Bellwether
To John
From Abigail
“Yours—yours—yours—”
Acknowledgment
Special thanks to the girls at Margie’s Java Joint, who make the best caffè latte and conversation in the world, and without whom I wouldn’t have made it through the last months of this novel!
1. Beginning
Hula hoop [march 1958–june 1959]
The prototype for all merchandising fads and one whose phenomenal success has never been repeated. Originally a wooden exercise hoop used in Australian gym classes, the Hula Hoop was redesigned in gaudy plastic by Wham-O and sold for $1.98 to adults and kids alike. Nuns, Red Skelton, geishas, Jane Russell, and the Queen of Jordan rotated them on their hips, and lesser beings dislocated hips, sprained necks, and slipped disks. Russia and China banned them as “capitalist,” a team of Belgian explorers took twenty of them along to the South Pole (to give the penguins?), and over fifty million were sold worldwide. Died out as quickly as it had spread.

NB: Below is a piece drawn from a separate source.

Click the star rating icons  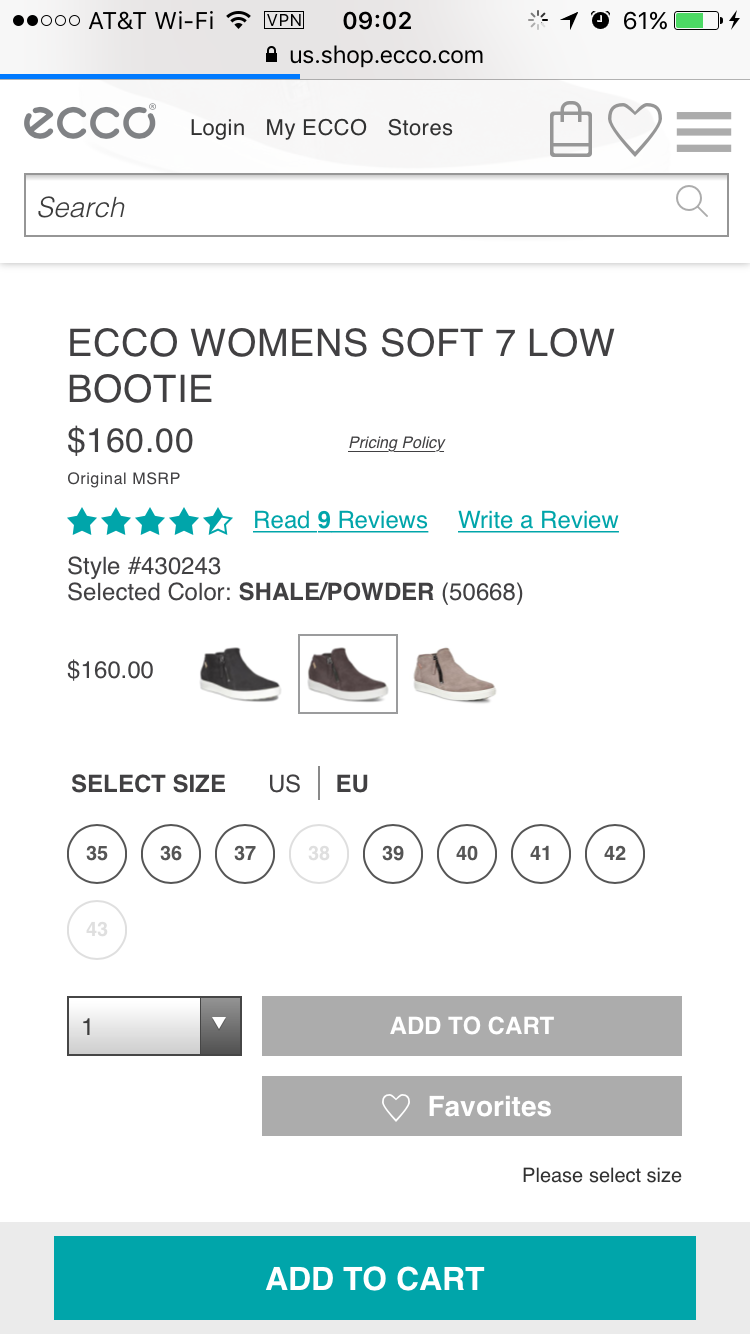(149, 521)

It’s almost impossible to pinpoint the beginning of a fad. By the time it starts to look like one, its origins are far in the past, and trying to trace them back is exponentially harder than, say, looking for the source of the Nile.
In the first place, there’s probably more than one source, and in the second, you’re dealing with human behavior. All Speke and Burton had to deal with were crocodiles, rapids, and the tsetse fly. In the third, we know something about how rivers work, like, they flow downhill. Fads seem to spring full-blown out of nowhere and for no good reason. Witness bungee-jumping. And Lava lamps.